Mid-morning and we’re sitting in the cafe of the Barnes and Noble bookstore at 82nd and Broadway in Manhattan.
I’m on my second single expresso, Meredith is making her cappuccino last.
(We’ll be here later this afternoon for the Pop-Up event at 5pm.)
“Green tea, right?” says the manager to a new arrival, clearly a regular.
He is a jovial cove who runs a friendly coffee bar.
He knows his regulars but serves everyone with the same in-the-moment civility. It makes for a feeling of community–however fleeting–and reminds me of a library in the “old days”–but without the “shhh!” factor!
The tables of coffee lounge/bar are filling up–with mostly single occupation–as people stop by for a mid-morning morale booster.

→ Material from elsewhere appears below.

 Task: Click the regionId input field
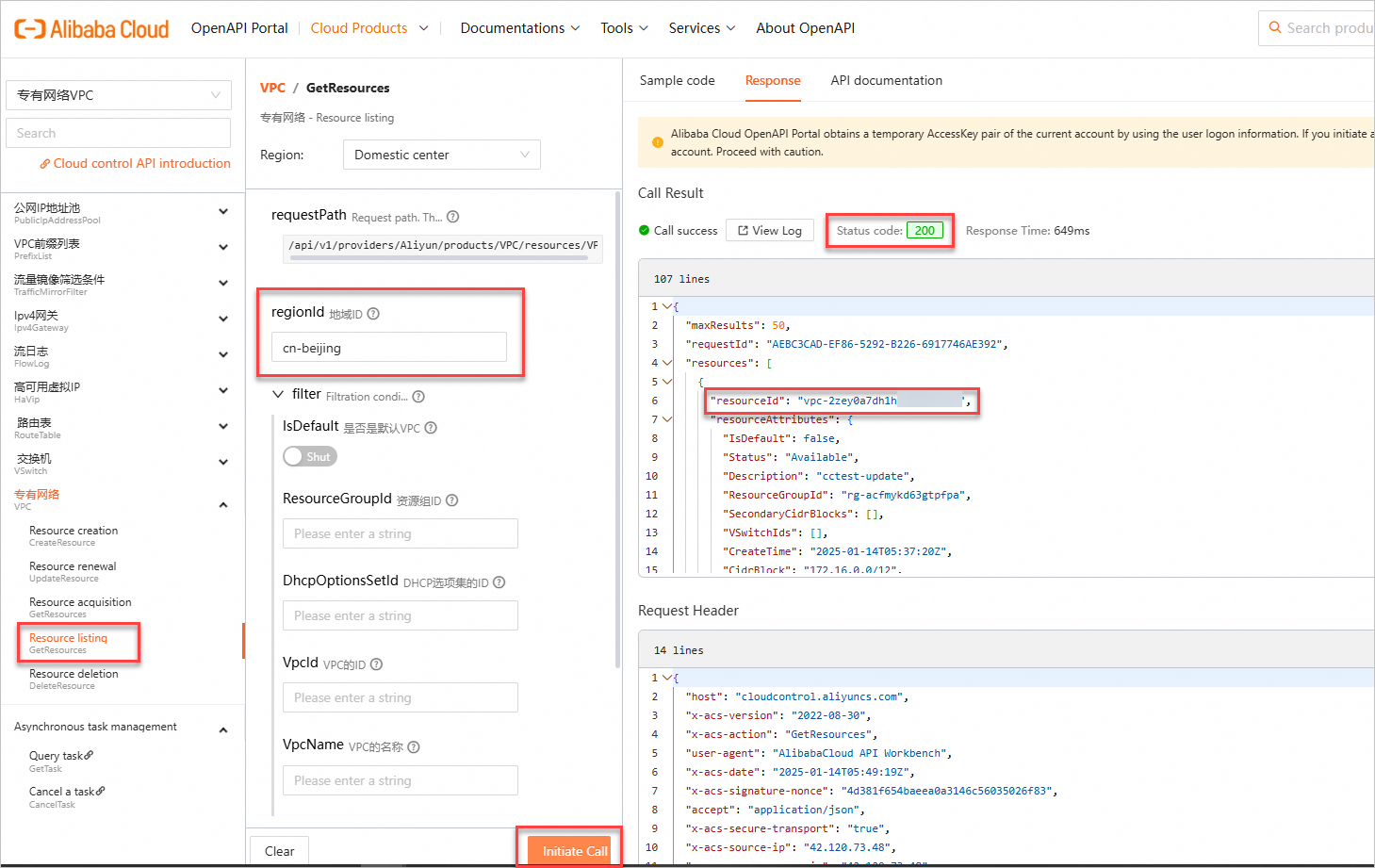coord(388,348)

“Sir, you just dropped your wallet–I didn’t want you to..!”
“Thank you so much!” I say to the young woman and we have a moment of unspoken understanding of what it might mean to mislay your wallet in the city.

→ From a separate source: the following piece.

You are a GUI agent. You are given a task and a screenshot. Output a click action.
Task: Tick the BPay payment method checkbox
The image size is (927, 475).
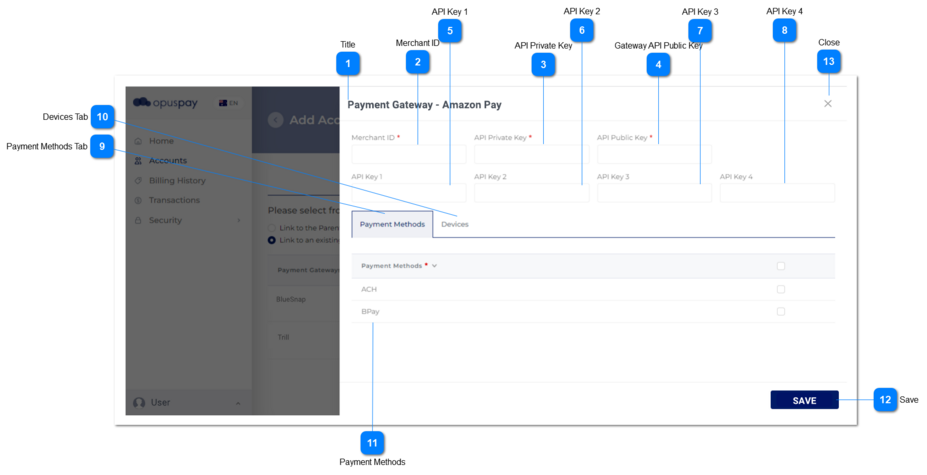click(781, 312)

Everyone is reading or working a computer–with one exception.
We’ve noticed that coffee lounges that offer wi-fi serve some as make-do offices.
The woman behind me chats on her mobile, connecting with a world elsewhere–breaking out of the floating “fraternity” and distracting me, unaccountably, in a way that the nearby conversation doesn’t.
I move to another table and re-establish contact with my temporary ever-changing safe haven.